Monday, October 2, 2017

10-2

Sometimes I feel I am playing a game with myself.

Children look at flash cards. Children watch television and recite words and lean too close over their mothers to stare at pages and follow her slim finger on the lines.

I am playing a game, too, to learn. To learn who I am.

I knew once, but he made me forget. I have been fuzzy and hazy in my mind. I am coming back into focus, but I am not the same, I don't think. Similar, but changed. I have not yet discovered if I have been made softer or harsher by this experience. I do not know what is different, only that something is new.

She builds walls, my friend is explaining to another. I like the way she talks back and forth of personal things between us. She is explaining us to one another, building a connection so we don't have to, and it's strange and exciting to hear about myself (though I am not so certain I want to be known as the woman who builds walls). She's explaining my struggles. She's telling her friend how I let my walls fall for him, and got swept away in the flood. I feel bad for myself, hearing that. I feel sad for the guarded girl who let her walls drop and got burned.

But she is not me anymore.

I paddle through the water, going farther than I have before. Why not? Who is waiting for me? Who can stop me? My shoulder blades shake with the effort, but I want to be strong again. There are birds everywhere - gulls and ducks of a variety of colors, passing through as they move to warmer climes. An eerie heron and swans I avoid warily (but they avoid me too), and even a eagle that makes multiple failed attempts to snatch fish from the water and retreats to sulk in the branches of a pine.

I am a girl who wants to know the names of the ducks.

I make a note in my mind. This is who I am. I cross-check, reference. Not new. That is who I was.

I pull up the kayak in the still areas where weeds have retarded the flow of water and grown into their own swamp. Duckweed layered on top hosts fast-moving bugs, and feathers in a multitude of colors and sizes and shapes from the migrating birds have caught up in between the delicate round pieces. I pull them from the water and save them. I will use them for something, or they will dry up and float away. I scan through my head. Not new.

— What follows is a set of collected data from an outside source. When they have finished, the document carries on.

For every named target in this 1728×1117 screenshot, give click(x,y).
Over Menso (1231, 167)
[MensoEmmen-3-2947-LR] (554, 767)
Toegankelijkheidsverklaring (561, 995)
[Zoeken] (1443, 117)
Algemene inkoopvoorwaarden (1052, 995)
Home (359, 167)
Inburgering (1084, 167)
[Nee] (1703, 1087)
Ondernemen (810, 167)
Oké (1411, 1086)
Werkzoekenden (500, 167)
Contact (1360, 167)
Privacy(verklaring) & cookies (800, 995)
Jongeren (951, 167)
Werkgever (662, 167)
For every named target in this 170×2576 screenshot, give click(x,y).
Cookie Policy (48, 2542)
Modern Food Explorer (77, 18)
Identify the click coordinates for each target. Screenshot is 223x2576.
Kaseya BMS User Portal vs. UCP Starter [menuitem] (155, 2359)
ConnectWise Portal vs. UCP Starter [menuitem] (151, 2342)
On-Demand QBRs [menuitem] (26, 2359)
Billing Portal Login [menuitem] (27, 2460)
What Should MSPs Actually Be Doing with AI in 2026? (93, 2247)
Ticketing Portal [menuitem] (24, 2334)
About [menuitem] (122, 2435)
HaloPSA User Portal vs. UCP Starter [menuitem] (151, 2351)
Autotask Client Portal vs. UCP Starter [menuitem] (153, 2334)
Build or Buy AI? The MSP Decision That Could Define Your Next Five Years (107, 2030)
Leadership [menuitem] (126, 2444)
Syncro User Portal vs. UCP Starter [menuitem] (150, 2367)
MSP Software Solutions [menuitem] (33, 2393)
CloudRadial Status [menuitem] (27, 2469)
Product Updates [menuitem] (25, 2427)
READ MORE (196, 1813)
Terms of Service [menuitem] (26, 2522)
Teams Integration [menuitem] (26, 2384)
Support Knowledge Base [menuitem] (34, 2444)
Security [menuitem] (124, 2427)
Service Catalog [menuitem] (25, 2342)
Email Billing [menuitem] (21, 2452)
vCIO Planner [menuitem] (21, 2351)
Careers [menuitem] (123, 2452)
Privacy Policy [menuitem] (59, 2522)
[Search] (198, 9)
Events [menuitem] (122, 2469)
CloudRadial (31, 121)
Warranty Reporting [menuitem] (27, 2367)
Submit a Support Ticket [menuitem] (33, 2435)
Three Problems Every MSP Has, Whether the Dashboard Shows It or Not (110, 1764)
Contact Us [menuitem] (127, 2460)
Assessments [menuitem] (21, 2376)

A part of me feels strangely observed in this ritual. Somewhere along the lines I started to weigh my actions against what he would think. I pull the feathers from the water because I want to, but I wonder what he would think of it. I can't keep track of what is mine, anymore. I have to rediscover.

There's no one here, there's no one watching me watch the reeling birds and stir the stagnant ecosystem with the edge of my nails, so I assume that must be who I am. I feel a little contrived. Am I trying too hard to be this girl?

I remember it does not matter. I examine my motives, and they're for me alone. I do not care if someone sees me, I do not care what he would think, or another. No one is here; I am doing this for me. I can be a stereotype so long as that's who I truly am.

Squinting at words on the page, learning them. I have to become reacquainted with myself, and apparently that means I must question everything.

I make choices and I feel brave, even when they are small, because they're mine again.